» Task goal
Keeping every word the same, give again only the lines from the one with "Screen dimensions: 1056x706" through the end of the data, both included, and leave every picture out.
+ + +
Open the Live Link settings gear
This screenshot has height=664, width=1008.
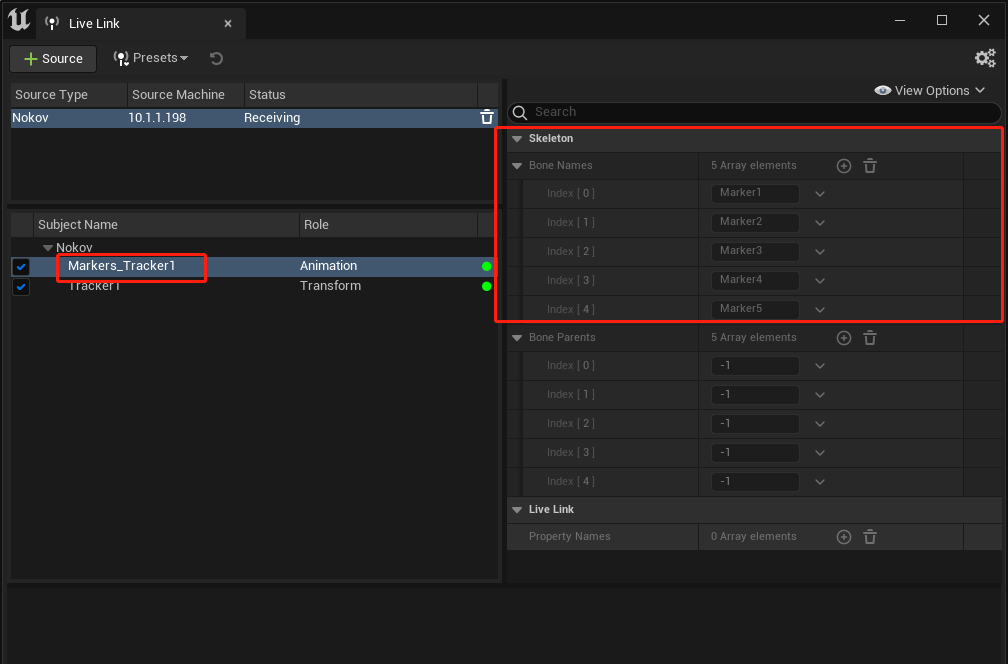(x=985, y=58)
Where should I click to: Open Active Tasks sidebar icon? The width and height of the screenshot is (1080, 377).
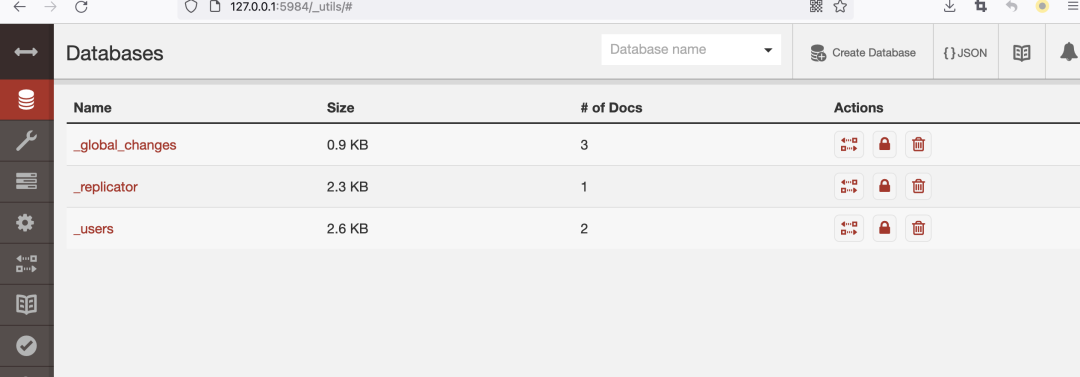click(26, 182)
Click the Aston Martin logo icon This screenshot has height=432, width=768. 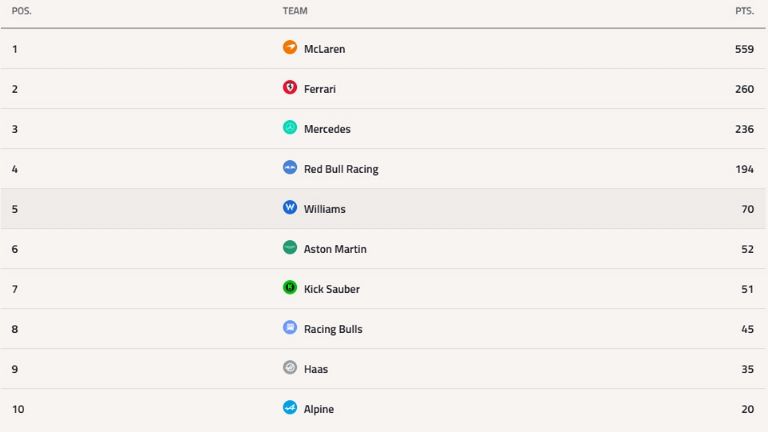(x=290, y=248)
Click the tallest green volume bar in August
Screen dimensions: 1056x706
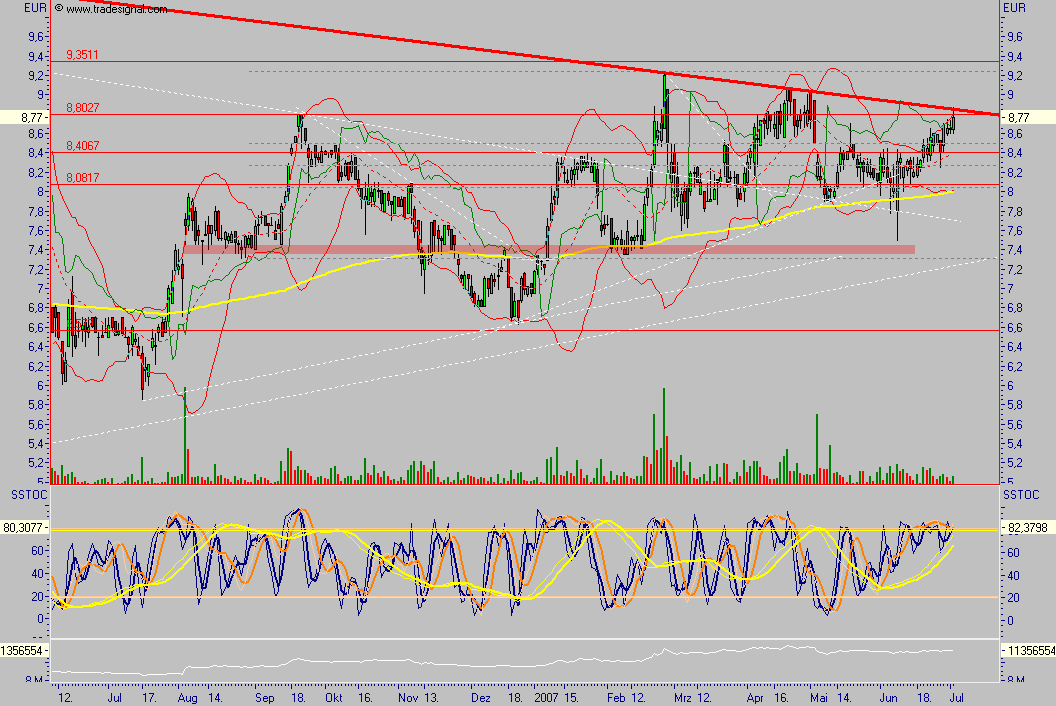pyautogui.click(x=185, y=435)
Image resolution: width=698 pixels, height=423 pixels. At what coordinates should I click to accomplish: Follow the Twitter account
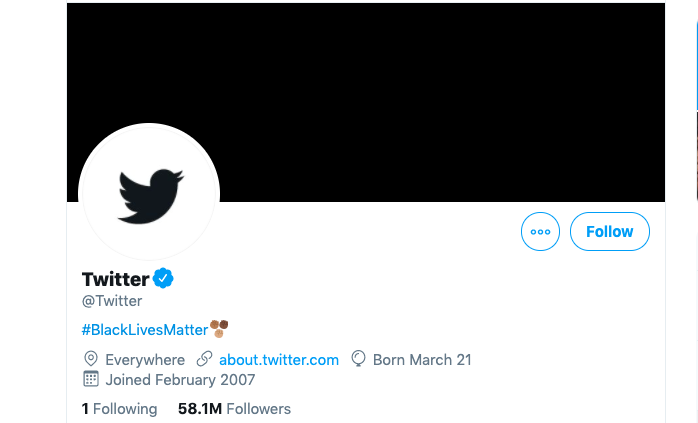click(609, 232)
+ + +
» Answer section
Screen dimensions: 1056x706
pyautogui.click(x=185, y=435)
Image resolution: width=698 pixels, height=423 pixels. At what coordinates should I click to accomplish: Follow the Twitter account
click(609, 232)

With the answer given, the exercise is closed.